'''
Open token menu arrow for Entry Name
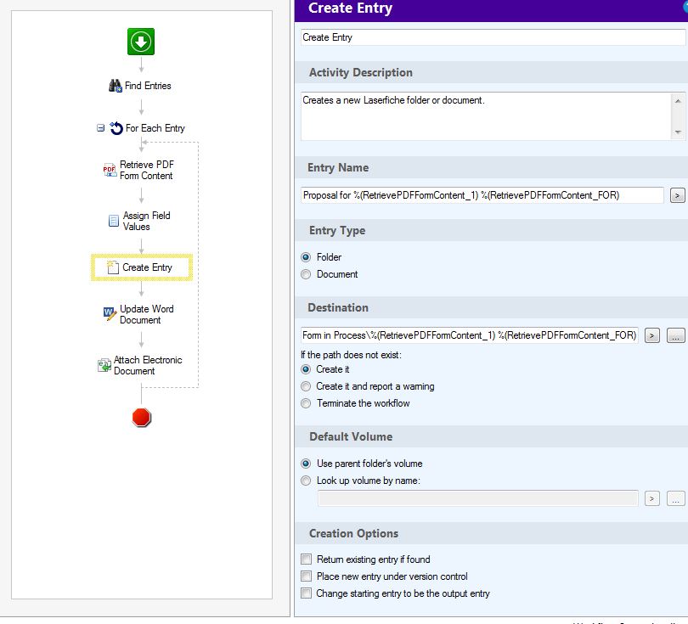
'''
'''
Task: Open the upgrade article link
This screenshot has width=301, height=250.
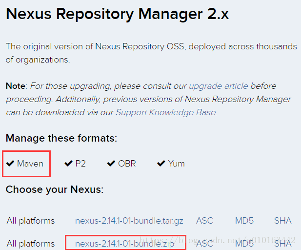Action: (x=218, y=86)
'''
'''
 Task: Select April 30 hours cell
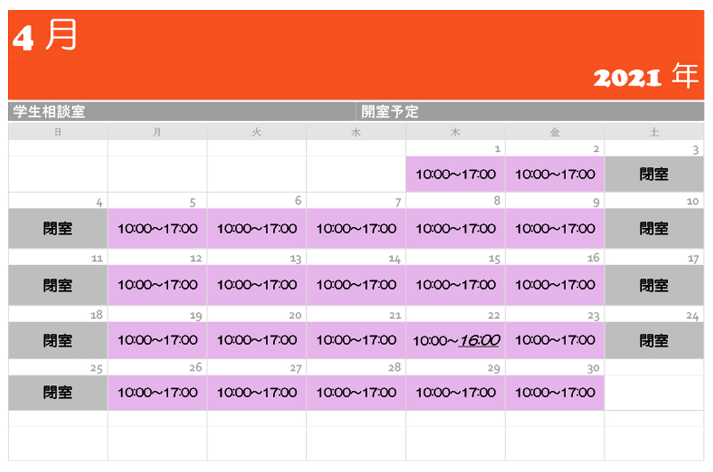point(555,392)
'''
Task: Pull every line containing the word "Open" out of the material.

Solution to the exercise:
Open token menu arrow for Entry Name
Task: Open the upgrade article link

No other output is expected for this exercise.